Here's a paper on LRO stationkeeping. The fundamental problem is articulated on page 3:
LRO will fly in a mean 50 km mission orbit that, for scientific purposes, would ideally be
a perfectly circular orbit. Due to the lunar non-spherical gravity, however, long term
propagations of low lunar orbits show significant altitude variations and secular drift in
periselene and aposelene altitudes. In fact, this drift will cause the orbit's periselene
altitude to decrease until the spacecraft collides with the surface of the moon. . . . .
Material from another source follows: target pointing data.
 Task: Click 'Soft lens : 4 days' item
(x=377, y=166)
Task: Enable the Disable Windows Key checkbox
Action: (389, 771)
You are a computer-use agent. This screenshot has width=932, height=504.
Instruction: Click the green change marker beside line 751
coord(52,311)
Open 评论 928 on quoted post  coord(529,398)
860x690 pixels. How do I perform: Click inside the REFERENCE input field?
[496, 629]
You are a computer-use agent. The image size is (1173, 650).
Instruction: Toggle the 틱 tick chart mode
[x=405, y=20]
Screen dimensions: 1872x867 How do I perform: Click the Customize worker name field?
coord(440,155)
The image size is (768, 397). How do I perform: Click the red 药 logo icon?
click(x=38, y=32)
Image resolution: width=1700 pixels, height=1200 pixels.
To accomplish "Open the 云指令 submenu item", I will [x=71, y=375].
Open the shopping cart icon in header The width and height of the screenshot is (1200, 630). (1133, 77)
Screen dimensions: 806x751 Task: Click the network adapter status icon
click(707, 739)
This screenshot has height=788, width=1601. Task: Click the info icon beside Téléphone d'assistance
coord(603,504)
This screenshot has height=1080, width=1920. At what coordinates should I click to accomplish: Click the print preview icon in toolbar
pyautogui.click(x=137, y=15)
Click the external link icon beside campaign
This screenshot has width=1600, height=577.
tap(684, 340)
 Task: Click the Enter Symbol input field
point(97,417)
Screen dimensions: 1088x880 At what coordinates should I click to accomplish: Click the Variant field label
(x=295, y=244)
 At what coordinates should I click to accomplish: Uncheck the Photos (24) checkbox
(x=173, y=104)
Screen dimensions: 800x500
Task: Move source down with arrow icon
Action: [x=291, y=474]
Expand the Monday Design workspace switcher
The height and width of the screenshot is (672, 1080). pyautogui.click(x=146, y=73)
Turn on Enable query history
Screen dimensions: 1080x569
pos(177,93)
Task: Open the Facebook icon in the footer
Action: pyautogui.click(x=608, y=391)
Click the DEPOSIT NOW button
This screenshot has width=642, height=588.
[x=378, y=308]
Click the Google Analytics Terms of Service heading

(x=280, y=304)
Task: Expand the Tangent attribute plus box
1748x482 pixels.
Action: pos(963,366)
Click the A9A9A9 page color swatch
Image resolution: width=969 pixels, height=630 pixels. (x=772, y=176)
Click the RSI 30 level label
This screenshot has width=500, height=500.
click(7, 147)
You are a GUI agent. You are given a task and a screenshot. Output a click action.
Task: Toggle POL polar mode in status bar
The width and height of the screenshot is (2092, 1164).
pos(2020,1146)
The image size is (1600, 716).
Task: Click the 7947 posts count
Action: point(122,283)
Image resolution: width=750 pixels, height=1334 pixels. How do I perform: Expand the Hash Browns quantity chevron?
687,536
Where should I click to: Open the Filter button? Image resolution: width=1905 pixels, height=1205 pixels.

A spacecraft in an initially circular polar orbit about the moon at an altitude of 50 km will impact the Moon in approximately 41 days, assuming an altitude of 12 km for impact - the height of the tallest mountains on the moon. At 100 km altitude, the impact is delayed until about 150 days. At 200 km altitude, impact is avoided as the altitude variations are bounded. Therefore, a 200 km orbit is valuable since stationkeeping costs are eliminated. For orbits at 100 km and below, stationkeeping maneuvers are required to maintain altitude control.
The paper goes on to analyse stationkeeping requirements and maneuvers, and concludes:
In its $\Delta$V budget, LRO has 150 m/s allocated to stationkeeping for a one year nominal
mission duration. As demonstrated through analysis, this allocation is sufficient to meet
the five mission constraints for stationkeeping maneuvers.